Climate change poses increasing risks to peace and stability, contributing to a growing relevance of the climate and security nexus to foreign policy actors. To effectively address this topic and develop transformative options for action, it will be crucial to create political momentum, strengthen the bridges between science and politics, as well as the links with other societal actors.
In partnership with adelphi and the Potsdam Institute for Climate Impact Research (PIK), the German Federal Foreign Office will host the ‘Berlin Climate and Security Conference’ on Tuesday 4 June. The conference is set to bring together many high-level participants, including numerous foreign ministers, senior government representatives, top-ranking UN officials and prominent figures from the scientific community, private sector and civil society, to discuss the urgent need for coordinated international action to address climate security risks and prevent instability and conflict. Delegations from 29 countries will be present.
It came as a strong statement of intent as the link between climate change and security policy was stated as the top priority for Germany’s two-year term (2019-2020) as a UN Security Council elected member.
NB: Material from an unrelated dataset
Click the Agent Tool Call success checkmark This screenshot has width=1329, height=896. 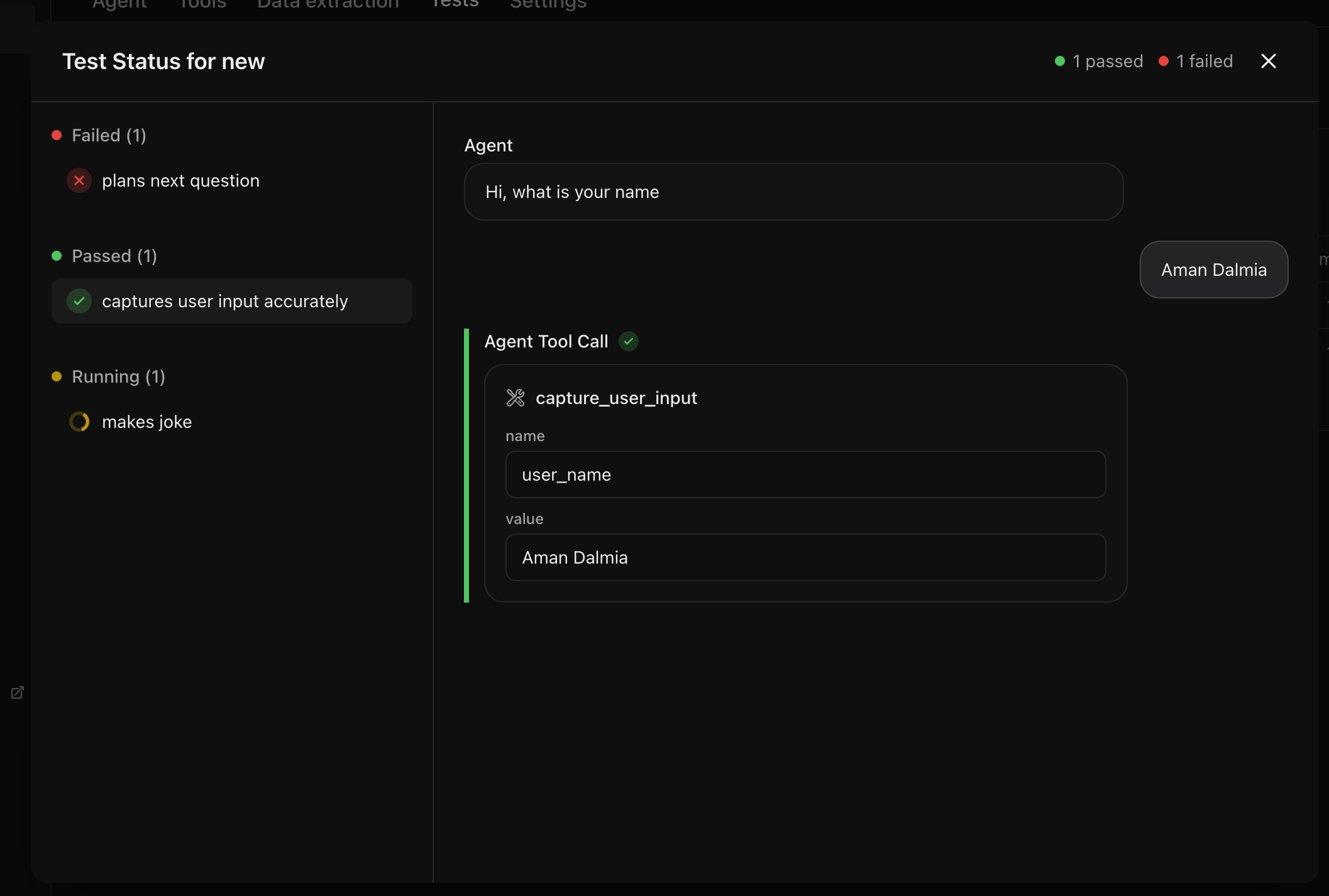pos(629,341)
This builds on the UN Group of Friends on Climate and Security it established with Nauru in August 2018 (and on the previous efforts of Sweden, the Netherlands, Belgium, France, the UK, Ukraine and Caribbean Small Island Developing States). German Foreign Minister and host of the Berlin Conference, Heiko Maas stated in his speech at the open debate of the UN Security Council addressing the Impacts of Climate-related Disasters on International Peace and Security in January 2019 that this group and the international network of experts that supports it will table proposals for the Security Council and the Secretariat. The commitments to further UNSC action in this area, expressed by numerous representatives at January’s debate, indicate that these proposals could receive broad and enthusiastic support.
Despite an increasing international awareness of climate-related security risks also furthered by the Planetary Security Initiative, an institutional home to address this topic is lacking. In the past two years several UN Security Ccouncil resolutions and presidential statements called for climate-related security risk assessment and management strategies in specific regional contexts.
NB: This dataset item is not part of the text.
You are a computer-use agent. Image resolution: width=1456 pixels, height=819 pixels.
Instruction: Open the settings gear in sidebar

The conference will discuss concrete mechanism to address climate-related security risks, such as conflict over national resources, territorial losses due to sea-level rise, trans-boundary water conflicts, and impending food shortages. In several round-table discussions and panel sessions topics like migration and displacement, socioeconomic conflicts and state fragility will be thematized under the angle of climate change.
The objectives of the Berlin Climate and Security Conference are to...:
- ...profile the foreign policy relevance of climate policy and the necessity of forming a global preventative framework for action;
- ...discuss the objectives and opportunities of UN Security Council action on climate and security;
- ..identify concrete preventative mechanisms for foreign policy actors to address climate-related security risks;
- ...highlight the need for quick and decisive action.